Both the mains powered lamp and the battery powered torch the operation in the same way.
Definitions:
Click, a short press and release. Less then
0.5sec.
Press, press and hold the switch down. (>0.5sec)
Release,
release the switch.
To turn the torch/lamp on, Click the switch.
To turn on at full brightness, Press the hold the switch. Release the switch to return to normal brightness setting.
To turn the torch/lamp off, Click the switch.
To get full brightness when the torch/lamp is already on, Press and hold the switch. Release the switch to return to normal brightness setting.
To lock the torch/lamp from turning on. Start with the torch/lamp off and Click 4 times in quick succession, in <1.7secs. After a short time the torch/lamp will flash once to indicate it is locked.
When the torch/lamp is locked, a Press or Click will not turn but will flash once after 1.7 secs.
To unlock the torch/lamp, Click the switch and wait for the torch/lamp to flash once. Then Click 4 times in quick succession, in <1.7sec. After a short time the torch/lamp will be unlocked and turn on.
The torch/lamp has two brightness settings:-
i) a normal
brightness when the torch/lamp in on and the switch is released and
ii) a momentary maximum brightness setting while the switch is
held Pressed.
The normal brightness setting can be varied by starting with the torch/lamp on and Clicking off and then Pressing on quickly (in <0.5sec). Hold the Press for 2 secs after which the torch/lamp will flash once and then after a short pause start stepping the brightness level up towards maximum.
When it reaches maximum brightness the torch/lamp brightness will stop increasing. To change direction from increase to decrease (and vice versa), release the switch and press and hold it again.
Each new press will change the direction of the brightness step changes.
To exit is mode and lock in the last setting, either Click the torch/lamp off or just leave the switch alone for 10sec.
To run as a torch just remove the torch from its base, or turn off the mains power. In either case the torch will now run on its internal batteries.
Returning the torch to its base with the mains power applied and the power supply switch ON (down) will allow the torch/lamp to run as a mains powered lamp.
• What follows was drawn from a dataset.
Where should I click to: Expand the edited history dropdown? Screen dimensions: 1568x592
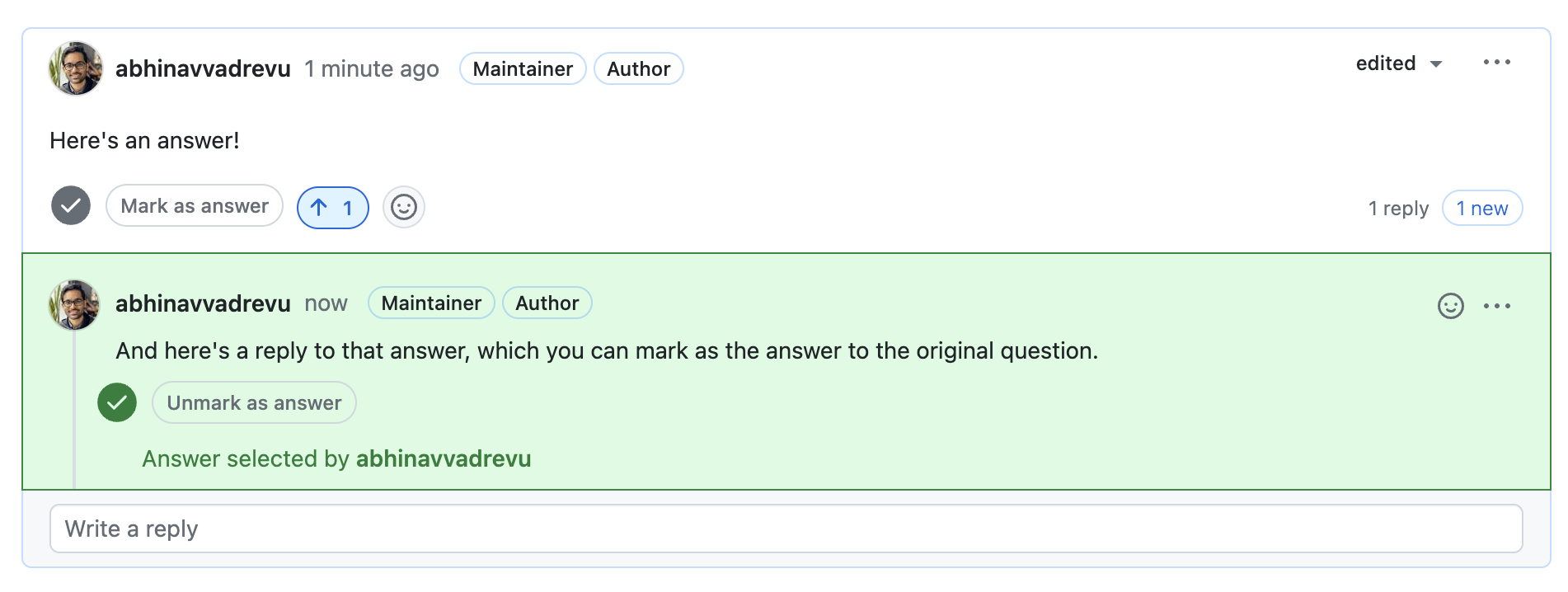1399,63
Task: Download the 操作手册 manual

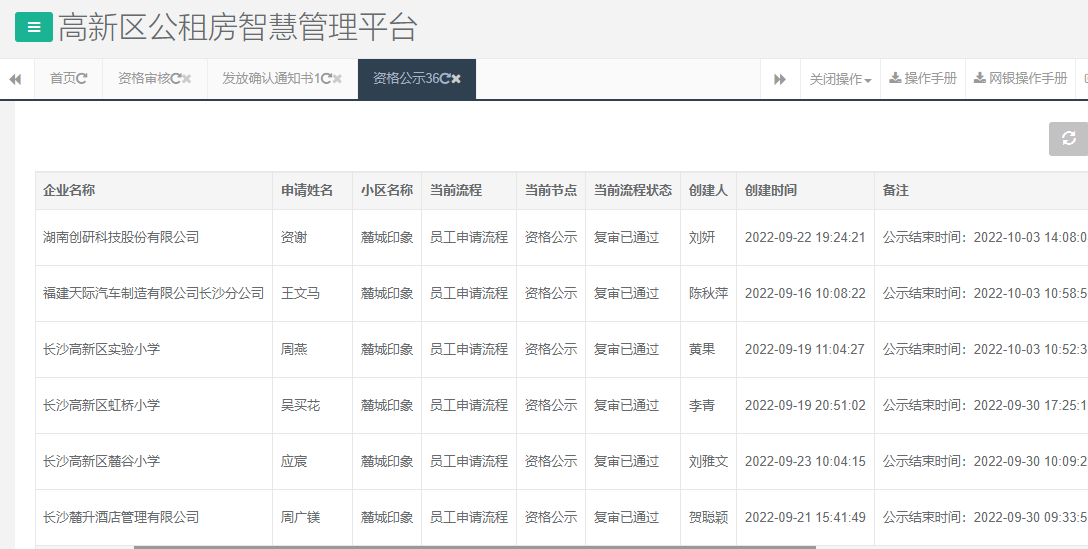Action: tap(922, 79)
With the power supply switch is down the torch/lamp is supplied with 7.5V to run the 10 leds at 5Amps. The lamp, with it diffuser fitted, provides a soft area light from the ceiling bounce and the nylon tube diffuser.
When
running as a mains powered lamp the torch batteries are completely
isolated to prevent them from discharging. Since the batteries are
low self-discharge Eneloop batteries, after running as a lamp for a
year the batteries will still have about 85% of their charge to run
as a torch.
To recharge the torch batteries, turn the torch off, insert the torch in the lamp base and switch the power supply switch OFF (up). This supplies the torch with 12V to charge the batteries via the internal battery charger.
A red led will start flashing in the torch head. When the flashing
stops the charge cycle has finished. Note: Sometimes the charge cycle
stops prematurely. A full charge of flat batteries should take
about 70mins. If the charging stops early (i.e. in about 10mins),
leave the torch rest for 15mins and restart the charge cycle by
removing the torch from the base and then re-inserting it in the base.
Since the charger uses a delta-T cut off you can safely charge the torch any time, even if it is already fully charged.
The Torch has low voltage turn off protection to prevent the batteries being over-discharged. However after the torch turns off you can still turn it on and it will stay on for at least 1.5mins before turning off again on low voltage. Only do this in an emergency as over discharging the batteries will damage them.
(photos to follow next time I take the torch apart)
The Torch/lamp is based on a 2D M*g torch. The head has been turned down to give two flat cylinders onto which the fins were pressed.
The 10 Cree leds where clipped on the corners to isolate the base from the Led connections. Then connection wires soldered to each led before gluing them all to a copper heat sink with thermal epoxy. The copper heat sink consists of a disk of copper silver soldered to a square block of copper. The disk fits inside the torch head and the heat pipe is glued with thermal epoxy into a hole drilled in the block.
The lens are a glued stack of 6 degree lens.
Two sides of the copper block is machined out to mount two power Fets. One Fet for the torch controller and one Fet for the battery charger. The circuit boards mount off the Fets.
The 6 Eneloop batteries are soldered together in three groups of 2 end to end. The batteries fit around the heat pipe and the isolating switch (another 2 fets) is a floating circuit board on the other side of the heat pipe. A plug and socket connects the batteries to the circuit.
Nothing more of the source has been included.